Il film, di fatto, è una traslazione sullo schermo del vissuto reale della Kaling, che lo traspone in commedia a partire dalle esperienze di una donna giovane, figlia della provincia che arriva a esercitare il mestiere di autrice e scrittrice nell’arena del Circo Massimo della supercompetizione newyorkese per il successo nei media d’intrattenimento. Lo spettacolo, grazie ai testi della Kaling e alle straordinarie improvvisazioni degli attori maschili, è una sorta di vortice d’aria con venti della comicità che spirano in tutte le direzioni, con la massima forza dell’autoironia e della presa in giro di un mondo che vive con la testa rovesciata all’indietro. Katherine l’orgogliosa, la sofistica, la razzista snob coltissima, vive infatti rigirandosi nel bozzolo chiuso del suo passato glorioso. Non avendo la virtù di Giano, non sa guardarsi le spalle, capire per tempo il logoramento di una carriera trentennale passata sugli scudi e sugli allori di un’audience progressivamente declinante. Sicché, per riconoscere il fallimento, ha bisogno di una nemica molto più potente di lei, che abbia nelle mani le chiavi del rinnovo del suo contratto: la direttrice del network da cui Katherine trae i benefit di status, come la sua casa milionaria nel quartiere più esclusivo di New York. Tipo, “Il Diavolo veste Prada”, in cui lo strapotere della direttrice della rivista di moda (Maryl Streep) trova il suo limite nell’editore, il solo in grado di metterla alla porta senza tante storie.
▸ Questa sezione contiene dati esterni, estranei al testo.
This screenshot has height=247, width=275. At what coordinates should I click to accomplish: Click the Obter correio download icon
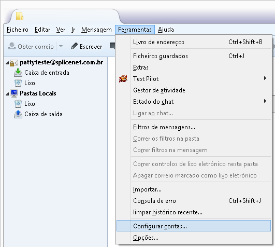tap(12, 46)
Ma il film, molto delicato nel disegnare i sentimenti profondi e inaccessibili della protagonista, non è solo un susseguirsi di gag, di situazioni esilaranti sempre al limite del paradosso. No: come in un disegno animato la ragione indurita di Katherine si separa progressivamente dalla sua sfera emotiva nascosta, prendendone così coscienza grazie all’inversione di rotazione della sua Luna che ne fa apparire il volto nascosto, bello e affascinante. Così, la schiavista che non aveva mai visto che faccia avessero i suoi autori (tutti rigorosamente maschi, anche se non proprio etero) va a guardarli negli occhi al momento in cui è minacciata di licenziamento, perché il suo spettacolo consunto è venuto a noia agli utenti attuali.
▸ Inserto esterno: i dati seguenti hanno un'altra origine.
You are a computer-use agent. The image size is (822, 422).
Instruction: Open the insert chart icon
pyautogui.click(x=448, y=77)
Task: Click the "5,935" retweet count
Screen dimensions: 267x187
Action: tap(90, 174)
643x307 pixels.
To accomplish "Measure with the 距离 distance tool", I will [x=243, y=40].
Molly arriva così, fortunosamente, per caso. Deve solo rompere l’accerchiamento di genere. Non è una persona, ma una scusa che mostri un cambio senza cambiamento. Ma quando si mette molto piccante nell’agrodolce la miscela può diventare esplosiva, con due possibili esiti: risultare indigeribile o, viceversa, fare trend svecchiando e dando forza alle emozioni ripiegate su se stesse, diventate rughe indurite di una mente particolarmente brillante come quella di Katherine. Così, il suo tronco privo di corteccia rivela finalmente un cuore tenero rosso fuoco, ridiventando naturale e liberando le risorse caratteriali del genio che sa irridere il Potere e le cattive abitudini degli uomini. Arrivando persino ad ammettere pubblicamente il proprio tradimento nei confronti di un marito malato di Parkinson, nonché a riconoscere l’umanità degli altri, il loro amore non corrisposto eppure fedelissimo, perché davvero si può amare un tiranno. Come gli si può concedere il massimo dono del perdono per i suoi errori, facendo la semplice somma algebrica con le sue grandi virtù. Un prodotto cinematografico praticamente perfetto nei suoi impeccabili meccanismi.